Source data:
------
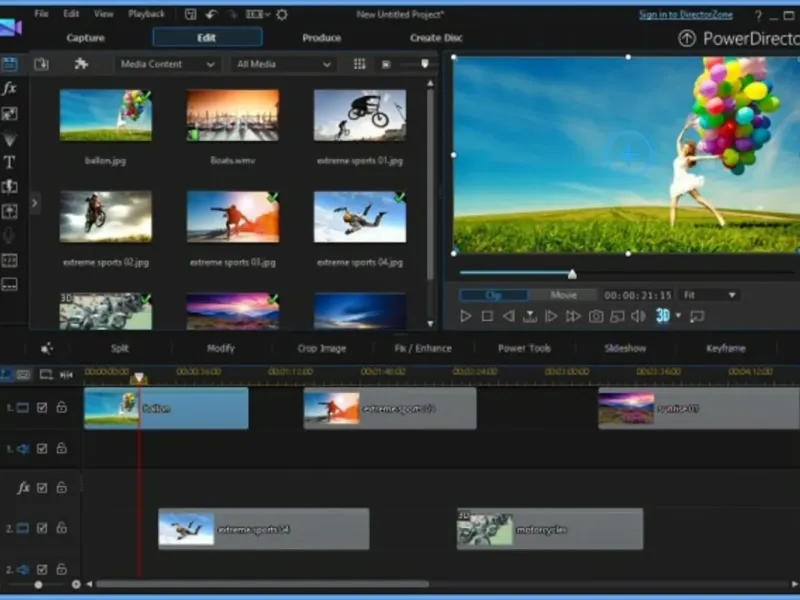
Task: Open the Playback menu
Action: click(x=147, y=14)
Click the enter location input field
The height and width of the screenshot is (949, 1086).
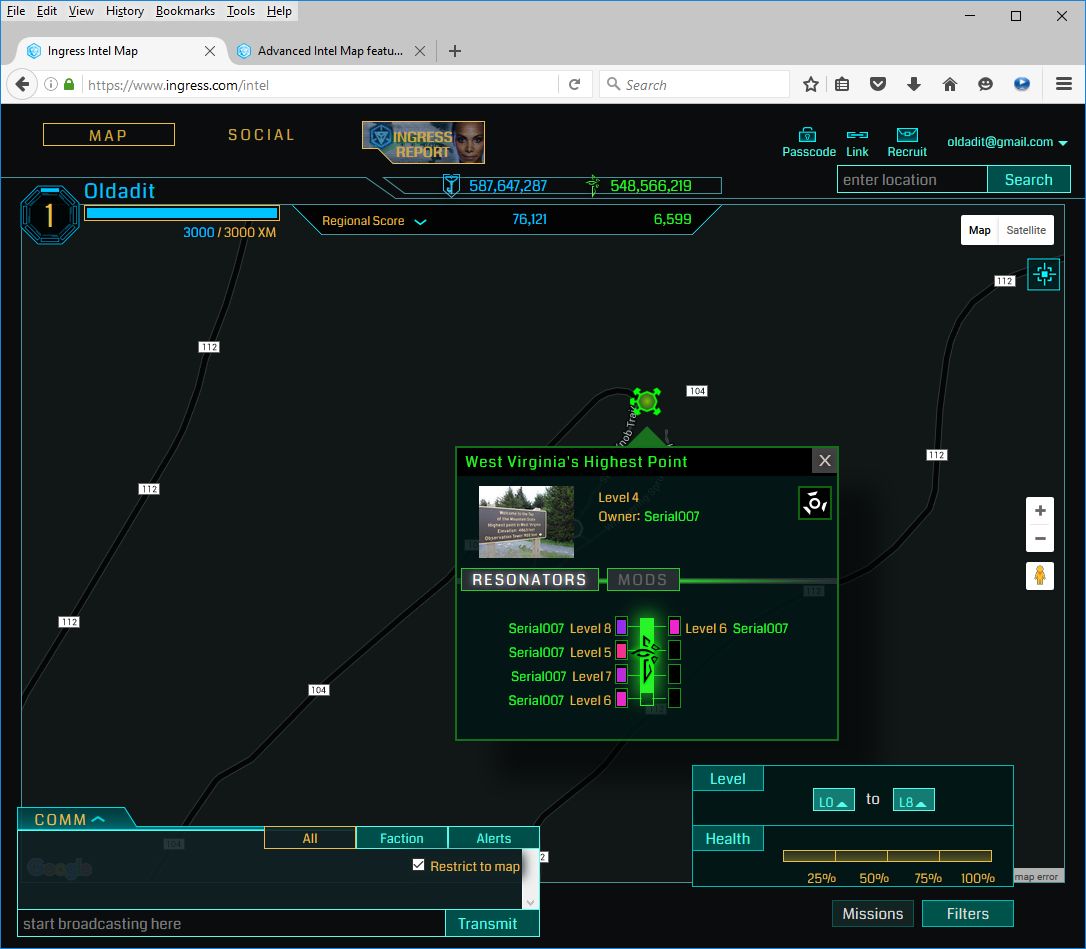coord(912,180)
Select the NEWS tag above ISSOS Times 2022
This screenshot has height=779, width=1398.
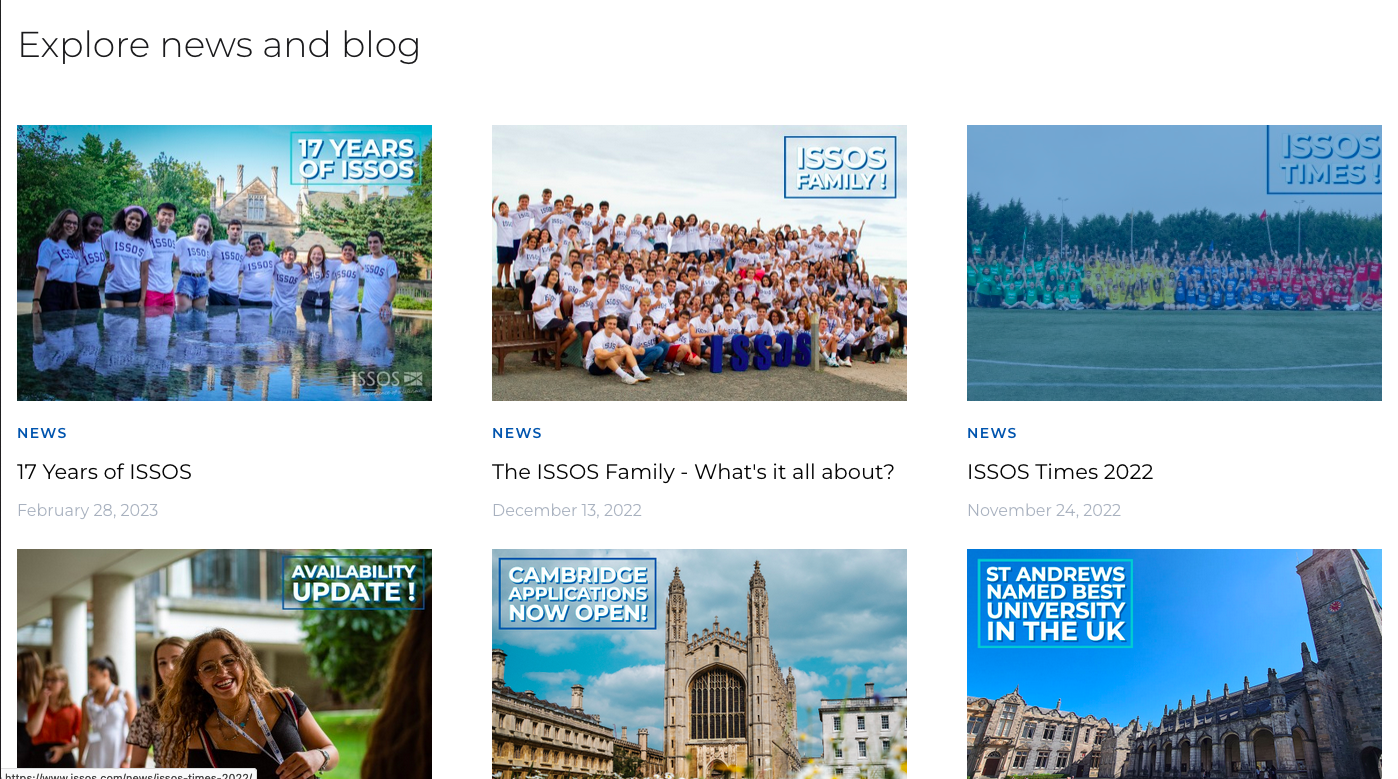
------
● WORK INSTRUCTIONS
Beginning with the line that contains "The height and", repeat every remaining line of the data exactly, the last line included, and omit pictures.

● RESPONSE TO THIS EXERCISE
The height and width of the screenshot is (949, 1086).
coord(912,180)
Select the NEWS tag above ISSOS Times 2022
This screenshot has height=779, width=1398.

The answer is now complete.